::: THE INPUT

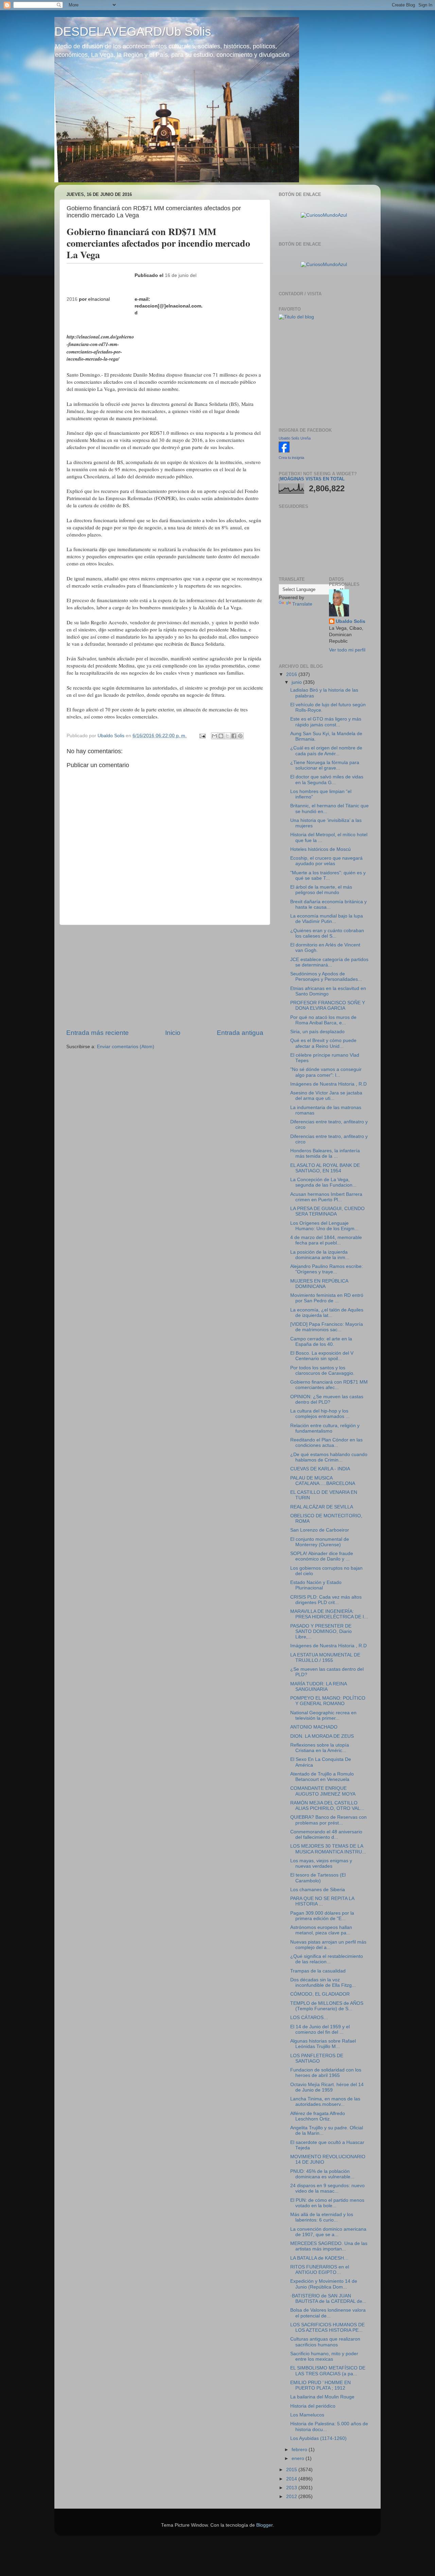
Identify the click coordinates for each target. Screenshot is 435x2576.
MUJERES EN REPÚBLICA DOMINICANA (319, 1283)
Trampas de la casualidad (318, 1971)
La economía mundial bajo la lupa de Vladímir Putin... (326, 918)
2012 (292, 2496)
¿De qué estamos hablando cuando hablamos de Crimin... (328, 1457)
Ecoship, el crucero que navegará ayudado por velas (326, 861)
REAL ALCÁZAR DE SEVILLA (321, 1506)
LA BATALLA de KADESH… (319, 2258)
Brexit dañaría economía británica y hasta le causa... (328, 904)
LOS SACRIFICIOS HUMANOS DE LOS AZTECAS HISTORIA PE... (327, 2327)
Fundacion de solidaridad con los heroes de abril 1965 (325, 2072)
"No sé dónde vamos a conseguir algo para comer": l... (326, 1072)
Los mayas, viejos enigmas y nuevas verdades (321, 1863)
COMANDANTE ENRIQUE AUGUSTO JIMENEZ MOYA (322, 1791)
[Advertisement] (164, 976)
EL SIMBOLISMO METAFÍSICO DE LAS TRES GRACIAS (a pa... (327, 2370)
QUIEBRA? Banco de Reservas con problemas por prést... (328, 1820)
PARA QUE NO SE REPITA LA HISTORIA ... (322, 1901)
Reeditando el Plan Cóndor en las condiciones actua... (326, 1442)
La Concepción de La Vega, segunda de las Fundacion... (323, 1182)
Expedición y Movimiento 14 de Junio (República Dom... (323, 2284)
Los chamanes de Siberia (317, 1889)
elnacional (99, 299)
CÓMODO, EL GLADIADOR (320, 1994)
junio (297, 682)
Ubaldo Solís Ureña (295, 438)
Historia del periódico (312, 2406)
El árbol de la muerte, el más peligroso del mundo (321, 890)
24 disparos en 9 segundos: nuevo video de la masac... (327, 2188)
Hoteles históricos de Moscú (320, 849)
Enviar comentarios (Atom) (125, 1046)
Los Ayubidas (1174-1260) (318, 2438)
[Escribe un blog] (221, 735)
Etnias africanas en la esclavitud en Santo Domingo (328, 991)
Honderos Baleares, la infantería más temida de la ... (325, 1153)
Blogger (264, 2525)
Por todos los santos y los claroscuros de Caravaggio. (322, 1370)
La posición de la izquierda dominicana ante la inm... (319, 1255)
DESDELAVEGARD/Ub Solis (132, 31)
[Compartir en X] (227, 735)
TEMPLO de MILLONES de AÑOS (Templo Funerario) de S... (326, 2006)
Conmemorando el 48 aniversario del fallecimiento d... (326, 1834)
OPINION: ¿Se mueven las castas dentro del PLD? (326, 1399)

::::::

INSTRUCTIONS FOR THE TASK:
Please copy the data shown above word for word, omitting the pictures.

EXERCISE SOLUTION:
Identify the click coordinates for each target. Screenshot is 435x2576.
MUJERES EN REPÚBLICA DOMINICANA (319, 1283)
Trampas de la casualidad (318, 1971)
La economía mundial bajo la lupa de Vladímir Putin... (326, 918)
2012 (292, 2496)
¿De qué estamos hablando cuando hablamos de Crimin... (328, 1457)
Ecoship, el crucero que navegará ayudado por velas (326, 861)
REAL ALCÁZAR DE SEVILLA (321, 1506)
LA BATALLA de KADESH… (319, 2258)
Brexit dañaría economía británica y hasta le causa... (328, 904)
LOS SACRIFICIOS HUMANOS DE LOS AZTECAS HISTORIA PE... (327, 2327)
Fundacion de solidaridad con los heroes de abril 1965 (325, 2072)
"No sé dónde vamos a conseguir algo para comer": l... (326, 1072)
Los mayas, viejos enigmas y nuevas verdades (321, 1863)
COMANDANTE ENRIQUE AUGUSTO JIMENEZ MOYA (322, 1791)
[Advertisement] (164, 976)
EL SIMBOLISMO METAFÍSICO DE LAS TRES GRACIAS (a pa... (327, 2370)
QUIEBRA? Banco de Reservas con problemas por prést... (328, 1820)
PARA QUE NO SE REPITA LA HISTORIA ... (322, 1901)
Reeditando el Plan Cóndor en las condiciones actua... (326, 1442)
La Concepción de La Vega, segunda de las Fundacion... (323, 1182)
Expedición y Movimiento 14 de Junio (República Dom... (323, 2284)
Los chamanes de Siberia (317, 1889)
elnacional (99, 299)
CÓMODO, EL GLADIADOR (320, 1994)
junio (297, 682)
Ubaldo Solís Ureña (295, 438)
Historia del periódico (312, 2406)
El árbol de la muerte, el más peligroso del mundo (321, 890)
24 disparos en 9 segundos: nuevo video de la masac... (327, 2188)
Hoteles históricos de Moscú (320, 849)
Enviar comentarios (Atom) (125, 1046)
Los Ayubidas (1174-1260) (318, 2438)
[Escribe un blog] (221, 735)
Etnias africanas en la esclavitud en Santo Domingo (328, 991)
Honderos Baleares, la infantería más temida de la ... (325, 1153)
Blogger (264, 2525)
Por todos los santos y los claroscuros de Caravaggio. (322, 1370)
La posición de la izquierda dominicana ante la inm... (319, 1255)
DESDELAVEGARD/Ub Solis (132, 31)
[Compartir en X] (227, 735)
TEMPLO de MILLONES de AÑOS (Templo Funerario) de S... (326, 2006)
Conmemorando el 48 aniversario del fallecimiento d... (326, 1834)
OPINION: ¿Se mueven las castas dentro del PLD? (326, 1399)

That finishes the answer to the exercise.